Nous nous limiterons à insister sur la fonction structurante de : 

- La patience, la tolérance face aux tâtonnements et manières de s'exprimer d'un être qui se cherche.

Tolérance n'est cependant pas démission : on ne peut pas lui reconnaître le droit, ni de « pomper l'air » des autres exagérément, ni de se mettre vraiment en danger, ni de se livrer à des actes vraiment antisociaux. 

- Le respect : rien de plus humiliant que de sourire de lui, de lui dire qu'il « faut qu'il fasse sa crise » 

- L'encouragement : lui parler positivement de son avenir, réinstaller discrètement la confiance dans ce qu'il vaut et l'espérance qu'il  pourra se réaliser. 

- La disponibilité au dialogue, sans imposer jamais celui-ci : être prêt à parler avec lui de la vie, de ses et de nos questions existentielles, de nos valeurs et de nos incertitudes ... 

Dans ce cadre, la vie continue, les tempêtes finissent par se stabiliser, et un projet par se redéfinir ... tout seul. 

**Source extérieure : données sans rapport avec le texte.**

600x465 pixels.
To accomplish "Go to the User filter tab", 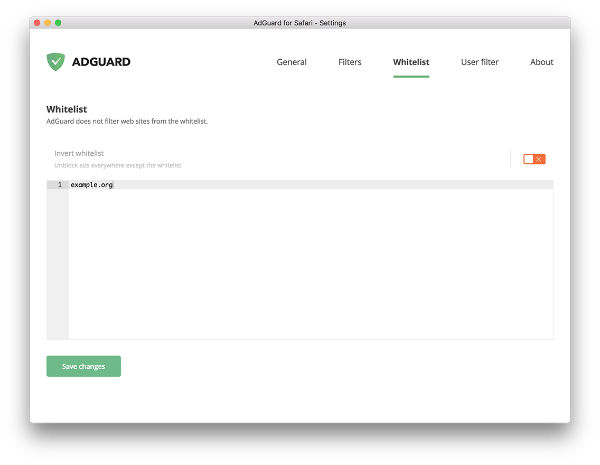I will click(x=480, y=62).
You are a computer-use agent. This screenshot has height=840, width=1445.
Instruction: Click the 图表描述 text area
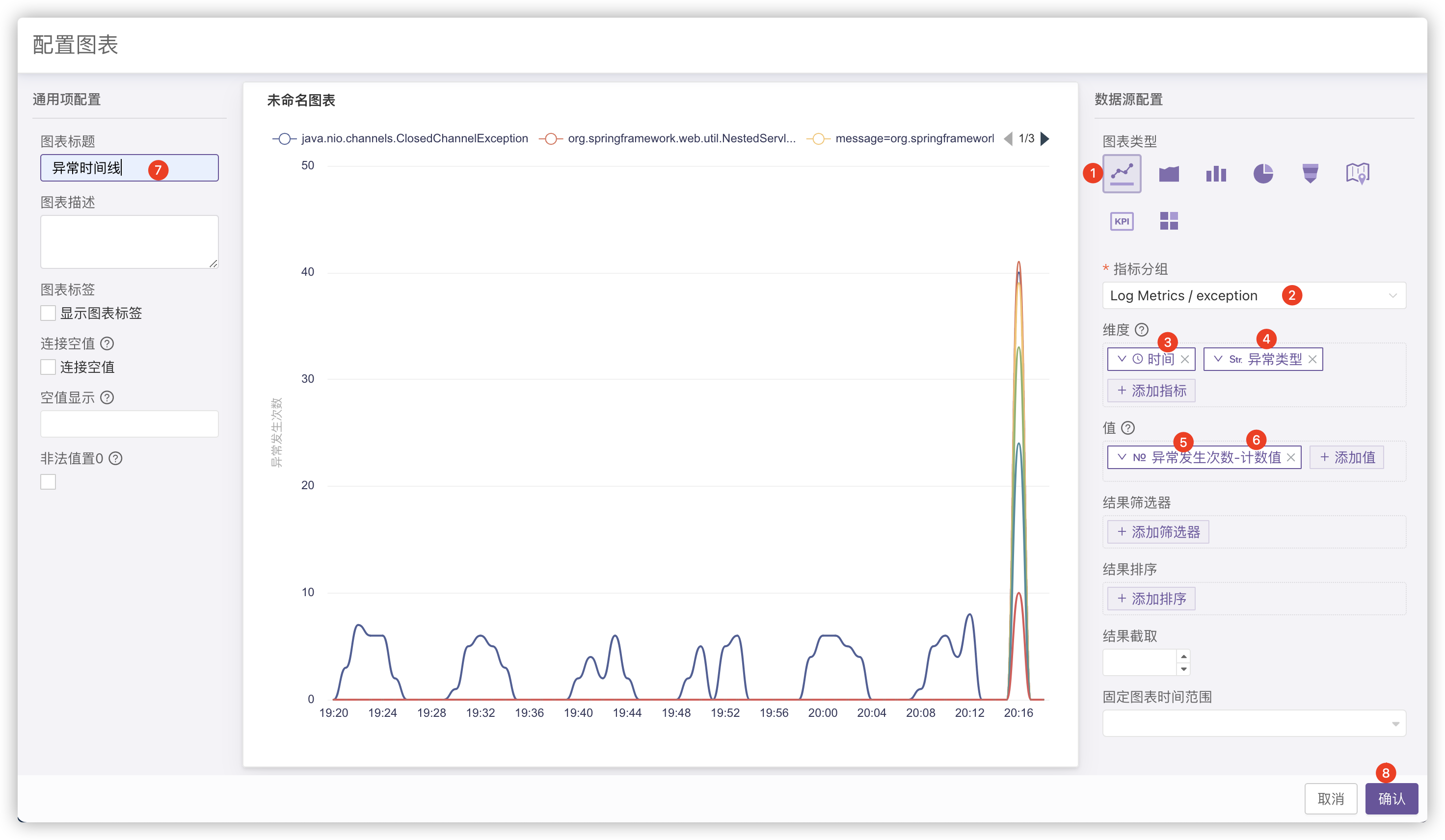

B - S'il est invité à donner son avis,  à arbitrer, ou à rendre à nouveau sage l'adolescent déchaîné, le psy consulté peut dialoguer avec les parents pour qu'ils oeuvrent comme l'indique A. ; si l'adolescent est demandeur de rencontres avec lui, il peut y appliquer directement les grands principes que nous venons d'esquisser.

Les rares fois où il doute (c’est-à-dire là où il pense que la crise d'adolescence pourrait se transformer en pathologie plus grave), il lui revient d'être vigilant dans la « solitude », par exemple en intensifiant les rencontres, mais sans tout de suite alarmer les parents ou/et le jeune sur ses doutes.